At one point or another in an academic career, you are likely to struggle to do something with a PDF. While I generally think standardization can be useful so that we are not in a constant battle over formats, the standardization of PDF as the go-to document format is disappointing. Adobe’s software is garbage for a variety of reasons, and many things you might want to do with a PDF requires more pain than it ever should. Luckily, qpdf fixes a lot of this pain, assuming you are comfortable with the CLI software.

The goal of qpdf is to ease “content-preserving transformations” of PDF files. This becomes a lifesaver when I need to do things that should be simple, but are otherwise complex with Adobe Reader. While qpdf has all kinds of features, here are a few I find myself using all the time:

Simple page extraction

qpdf in.pdf --pages . PAGENUMBERS -- out.pdf

qpdf can parse a variety of inputs for the page numbers, including a single page (e.g. 1), a range of pages (e.g. 1-5), and a noncontinuous group of pages (e.g. 1-5,9,19-35). This flexibility can also allow the rearrangement of pages, as in:

qpdf in.pdf --pages . 15-20,1-14 -- out.pdf

Merge multiple PDFs

qpdf --empty --pages *.pdf -- out.pdf

Assuming you have a directory full of PDF files, the previous command will merge all of them into a single file, out.pdf.

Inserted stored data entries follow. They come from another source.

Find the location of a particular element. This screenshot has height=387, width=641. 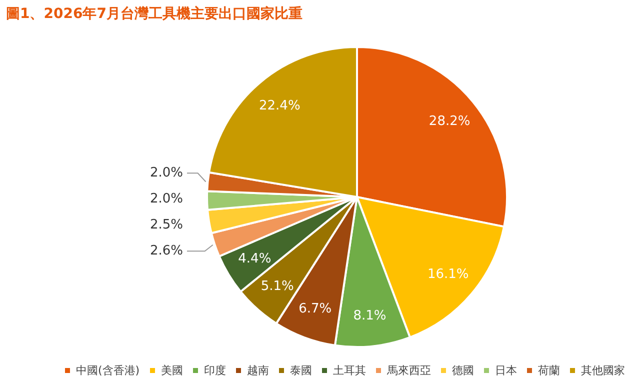

legend-label: 美國 is located at coordinates (172, 371).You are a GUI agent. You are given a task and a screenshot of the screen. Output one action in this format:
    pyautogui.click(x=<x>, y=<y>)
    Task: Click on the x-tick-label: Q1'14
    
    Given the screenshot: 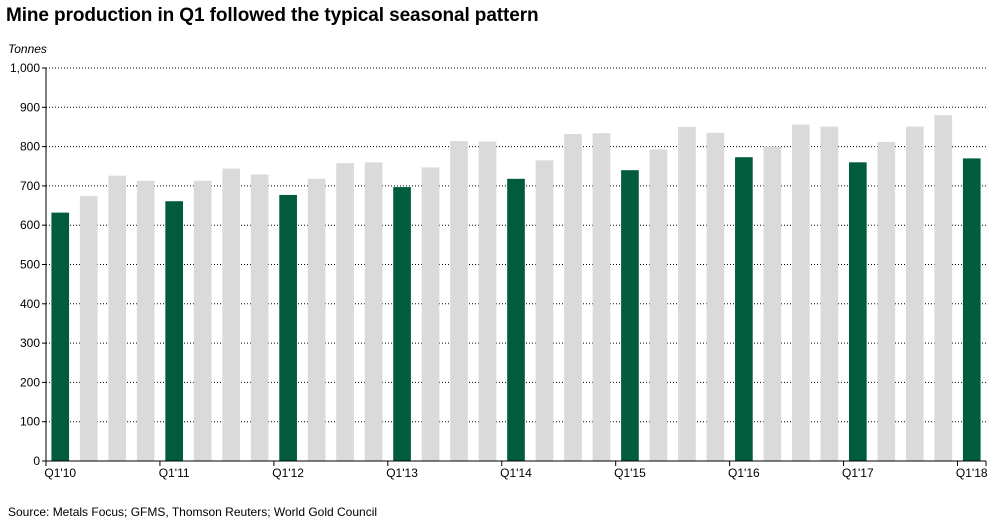 What is the action you would take?
    pyautogui.click(x=516, y=473)
    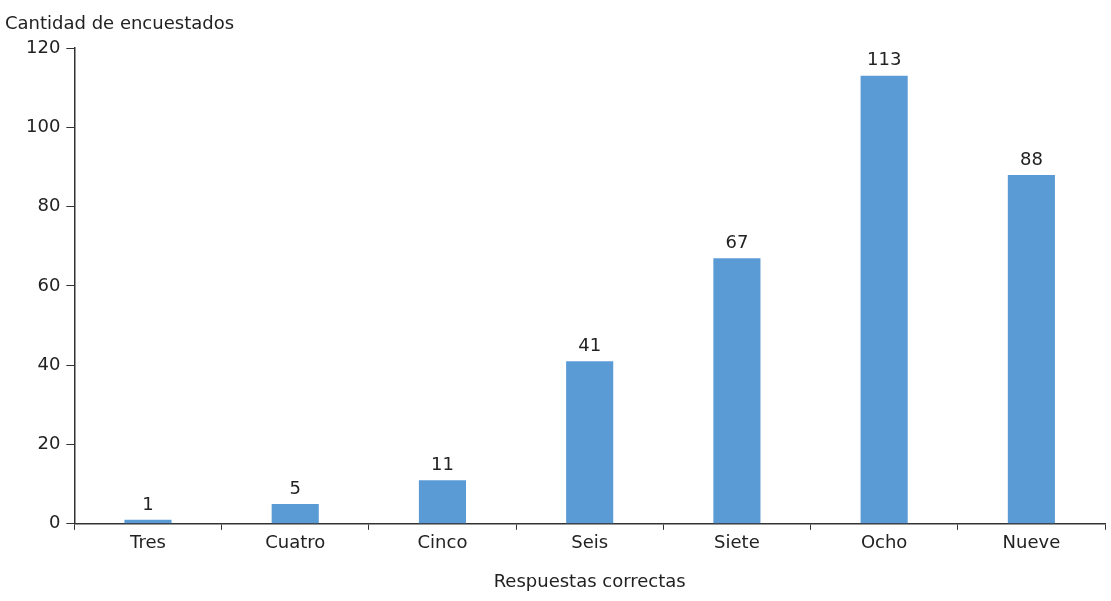  What do you see at coordinates (148, 542) in the screenshot?
I see `x-tick-label: Tres` at bounding box center [148, 542].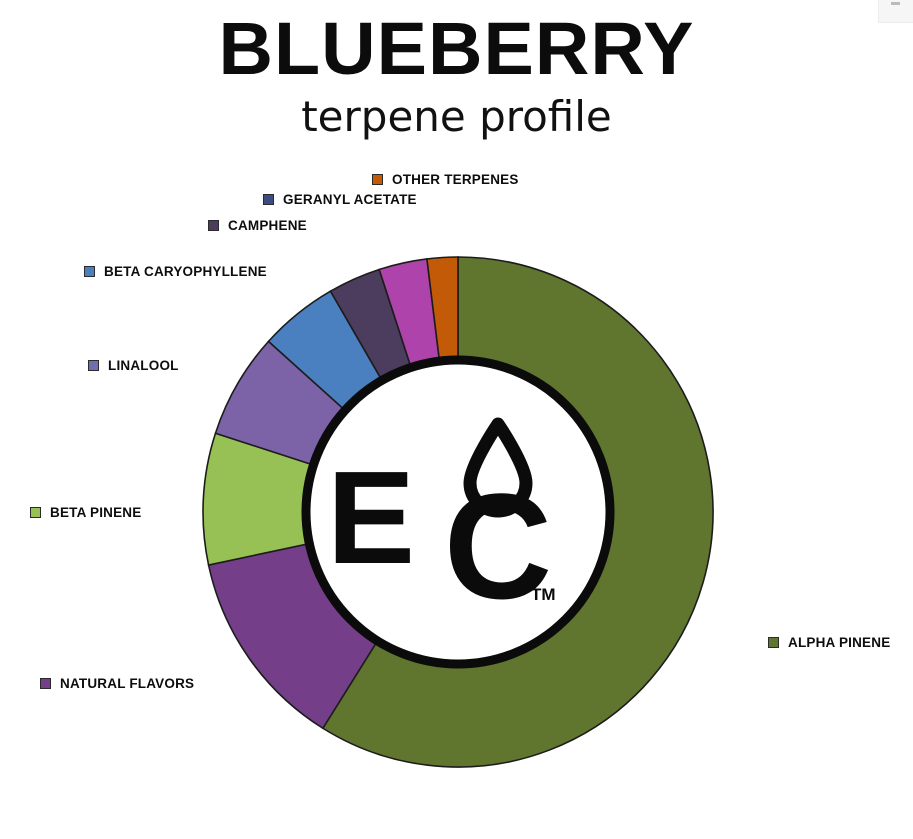 This screenshot has height=839, width=913. What do you see at coordinates (896, 4) in the screenshot?
I see `corner-artifact-mark` at bounding box center [896, 4]. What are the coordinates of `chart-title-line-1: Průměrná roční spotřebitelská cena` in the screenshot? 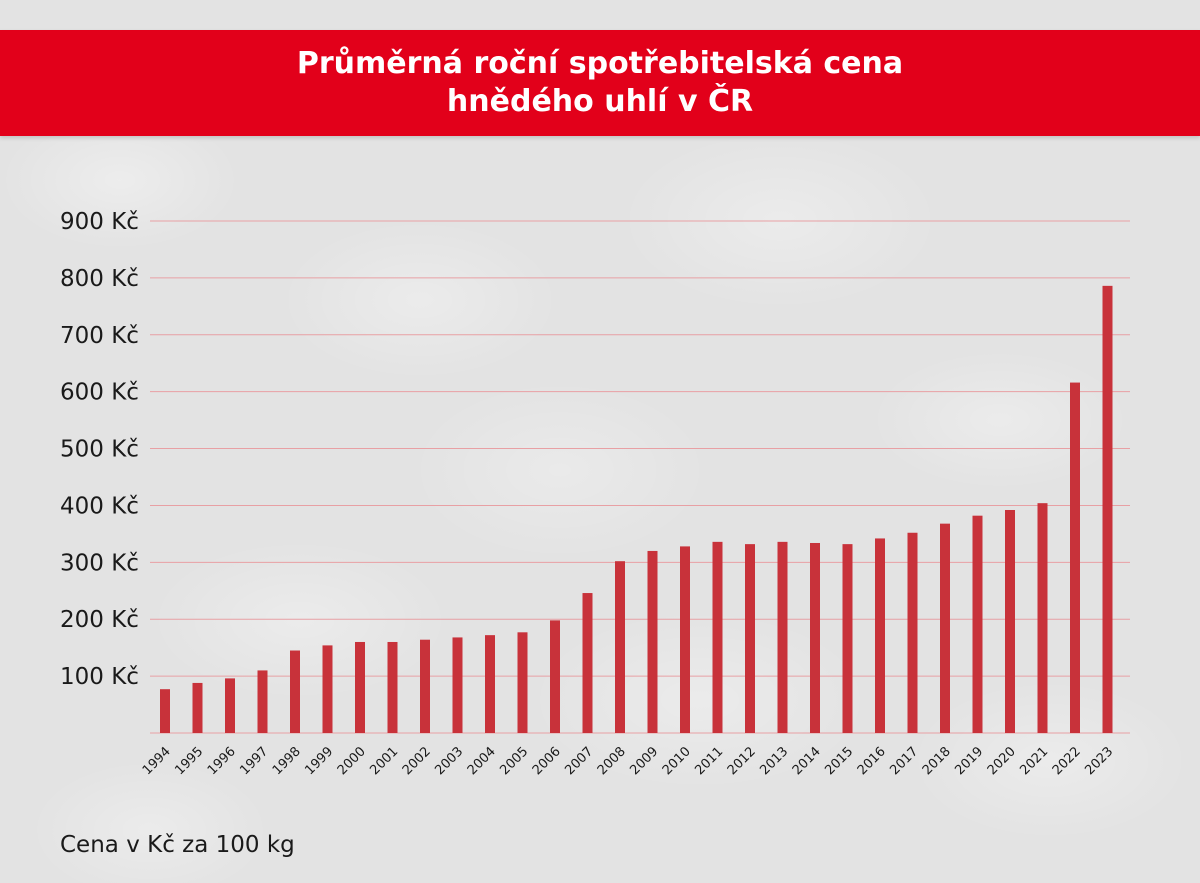 It's located at (600, 64).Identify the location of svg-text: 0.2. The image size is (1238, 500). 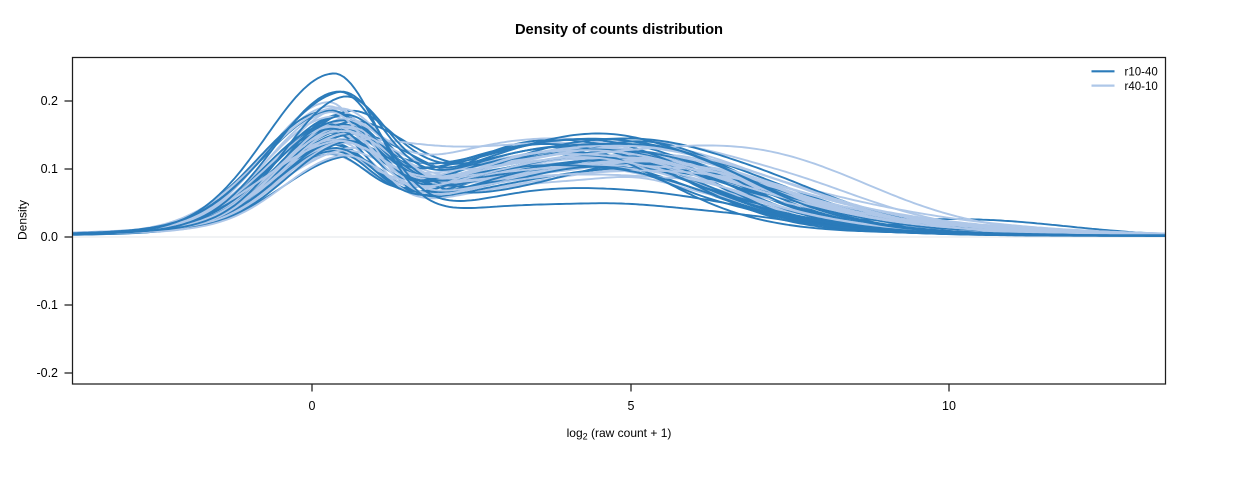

Remove non-page data from a PDF

qpdf --empty --pages in.pdf -- out.pdf

This non-page data command can also be extended to extract specific pages, which can be helpful when selecting pages from PDFs with a table of contents or other non-page data that might be broken in an extracted PDF, for example:

qpdf --empty --pages in.pdf 1-5 -- out.pdf

Splitting, merging, and extracting pages from a PDF can be an incredible pain with other software, but qpdf makes it simple. Cannot recommend it enough!